La bonne tenue globale et responsable des leaders de cette coalition, par opposition au discours de va t-en-guerre de jeunes loups et des forcenés des différentes composantes de la coalition souligne la difficulté de construire les coalitions et surtout de les maintenir, à l’épreuve du pouvoir et dans cette sorte de veillée d’armes qui précède et prépare les prochaines échéances. Il arrive à ces partenaires du Président Sall d’avaler des couleuvres parce que c’est lui qui est élu et qui définit la politique à appliquer par le gouvernement. De même se taisent-ils parfois pour ne pas gêner son action et son autorité au nom de la solidarité gouvernementale et de l’unité de la coalition notamment. Comme l’indique l’adage le silence est d’or : dans des conditions déterminées.

Mais il y a des moments et des circonstances où on ne peut l’observer si l’on veut rester fidèles aux Fondamentaux qui ont guidé la réflexion des Assises nationales et expliquent pourquoi le régime de Wade a été défait : les valeurs identifiées et ciblées dans ces concertations et débats pré électoraux et dont la ligne de force porte sur les questions ci-après : la consolidation et l’approfondissement de la démocratie qui ne se réduit pas aux seules élections ni même à un bon rythme d’alternances au sommet de l’État ; l’élaboration d’une nouvelle constitution ; la nature du régime politique ; les politiques publiques ; la centralité des préoccupations du peuple et celle du citoyen ; le contenu réel de la notion de développement durable.

Entre les petits calculs pour la jouissance immédiate des avantages du pouvoir et les stratégies en sourdine pour la gestion du pays dans le moyen et le long termes, il y a lieu de se convaincre que ce qui fera la différence portera sur la nature des valeurs mises en avant. Le débat déjà lancé sur la recomposition du paysage politique au tour de familles idéologiques prouve bien que, dans les coalitions, y compris Benoo Bokk Yakaar, on se tient par la barbichette, dans un climat feutré de veillée d’armes, non point tant pour la conservation ou la conquête du pouvoir seulement mais pour la clarification des termes des différentes offres de projets de société. Avec à la clé deux variantes d’une même question préjudicielle.

Première variante : dans leurs compositions actuelles au sein des différentes coalitions, y compris Benoo Bokk Yakaar, quels alliés iront ensemble à la prochaine présidentielle et sur la base de quel programme ? Deuxième variante : dans quelle mesure les prétentions des porteurs de projets différents de société pourront-elles éviter de sacrifier leurs thèses et objectifs sur l’autel souvent invoqué du pragmatisme, du réalisme et autres formes de compromis renvoyant aux Calendes l’entreprise de clarification et de rupture, salvatrice.

Il conviendra de faire les bilans quand viendra l’heure, sans a priori.
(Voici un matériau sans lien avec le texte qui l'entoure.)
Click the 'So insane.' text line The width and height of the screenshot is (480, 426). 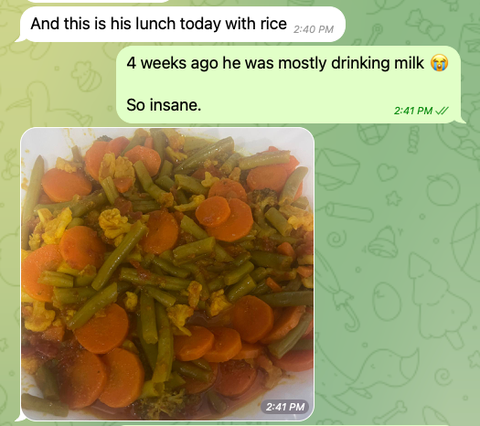click(164, 105)
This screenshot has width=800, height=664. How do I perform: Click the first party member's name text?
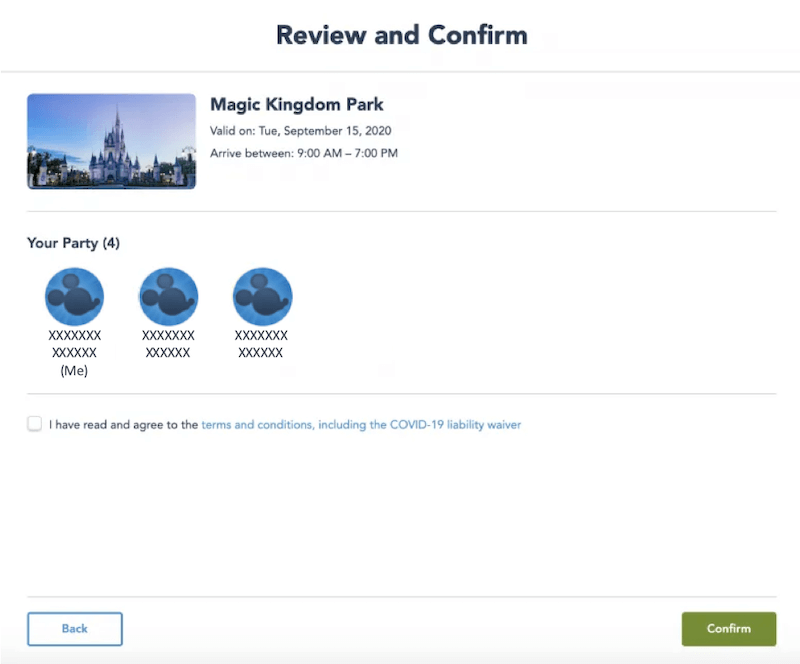[x=74, y=344]
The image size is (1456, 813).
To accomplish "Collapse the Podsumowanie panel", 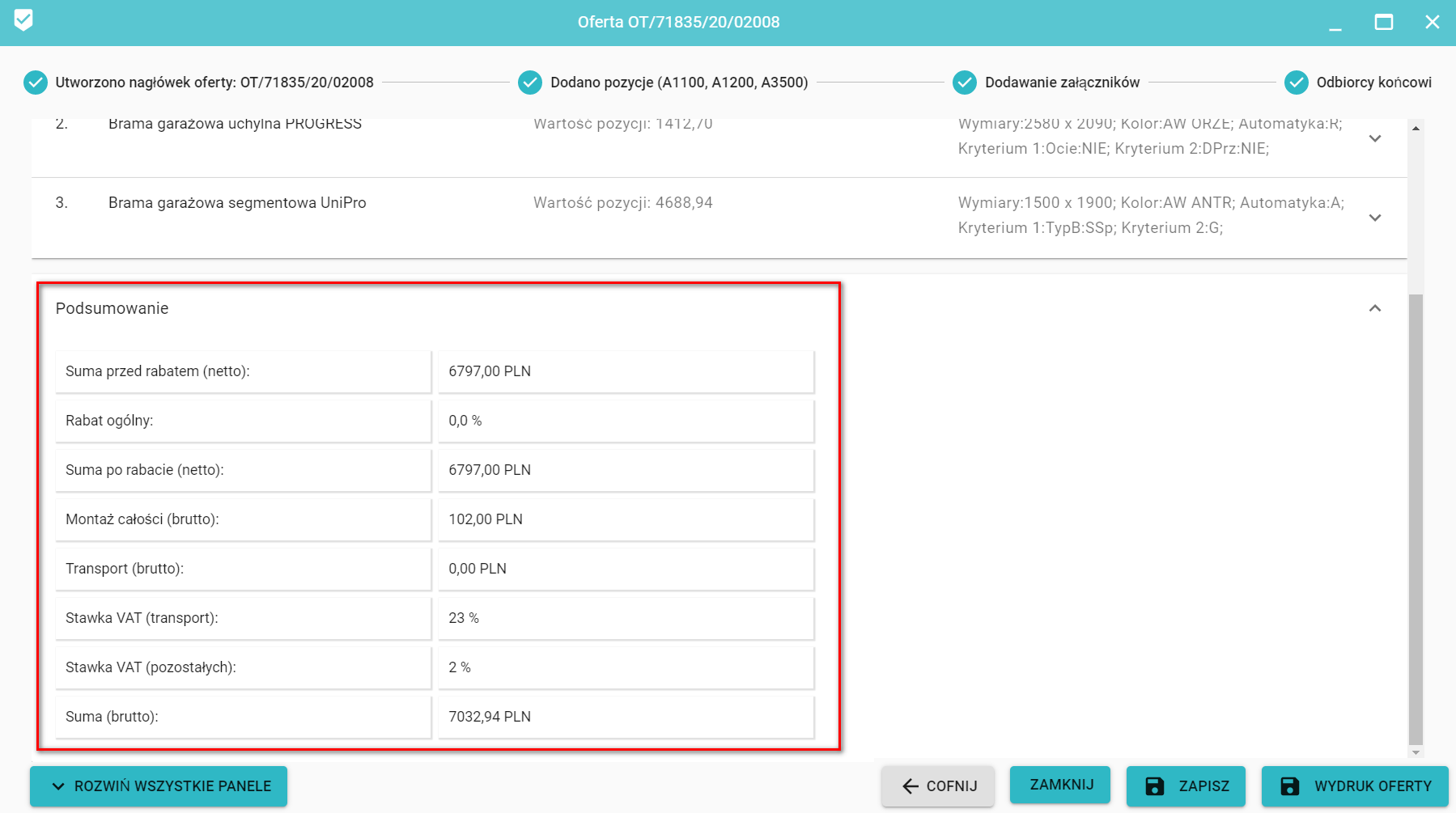I will click(1374, 308).
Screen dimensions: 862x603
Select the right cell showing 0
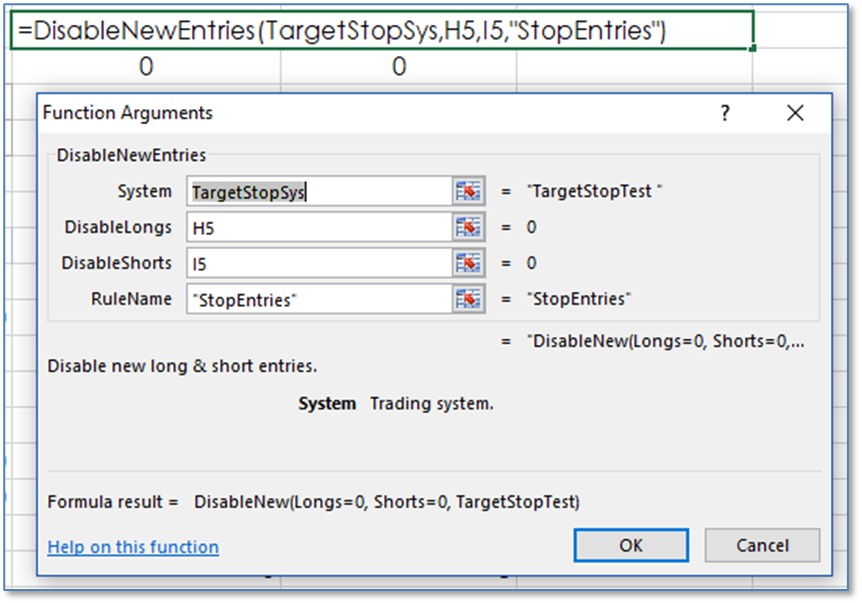click(x=399, y=67)
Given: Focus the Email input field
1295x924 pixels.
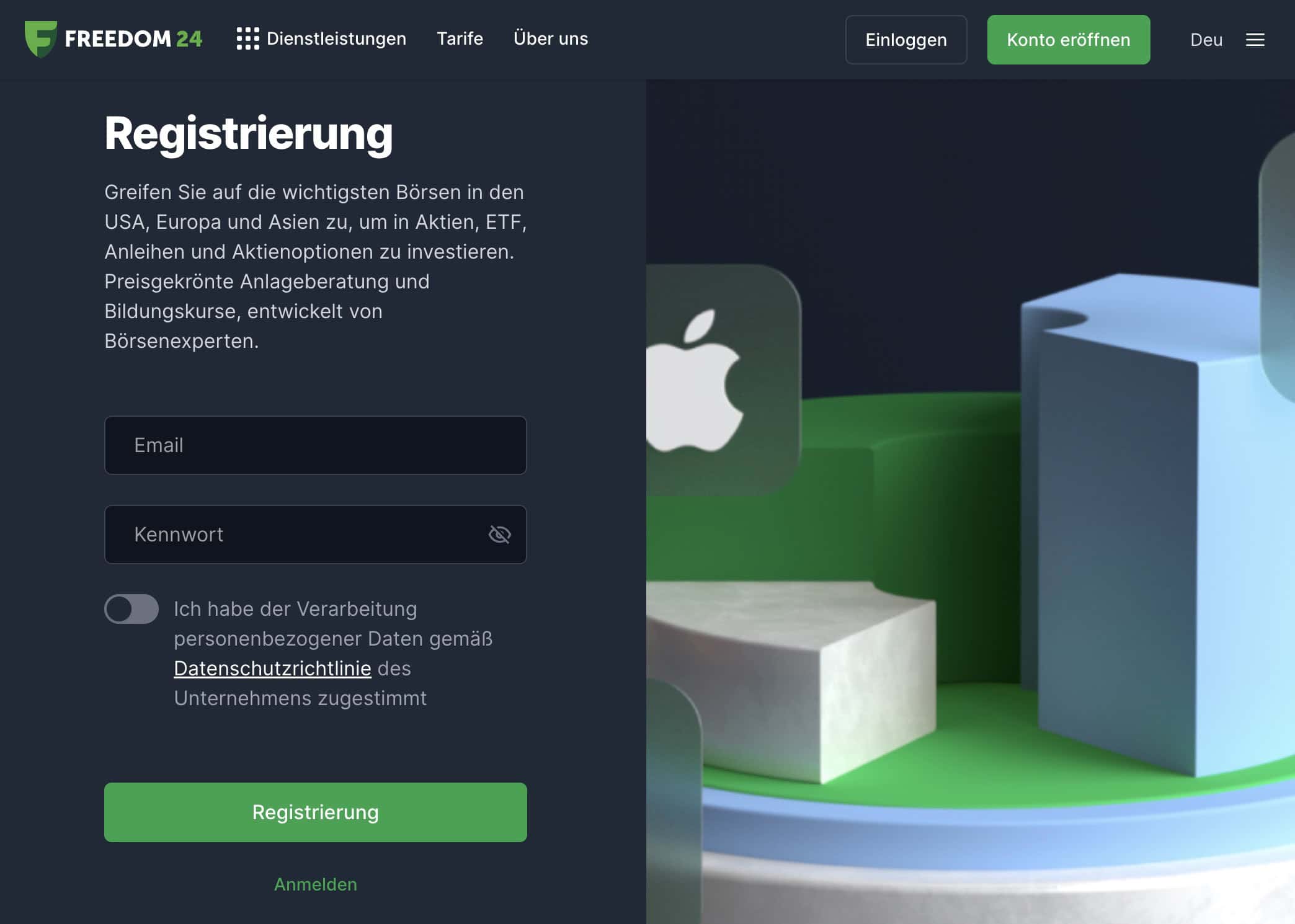Looking at the screenshot, I should pos(316,445).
Il faut accepter cependant de replacer le vrai débat au cœur du politique : avoir à l’esprit la nécessité de bâtir des politiques porteuses d’espoir et de progrès, comprises, acceptées et soutenues par des populations qui aspirent à une vie décente. De longue date Socrate nous a appris que seule la discussion rationnelle est un véritable antidote à l’ignorance, à l’erreur et à la violence. Il est bon d’écouter ou de revisiter la pensée des Sages qui ont donné des leçons de vie à l’humanité.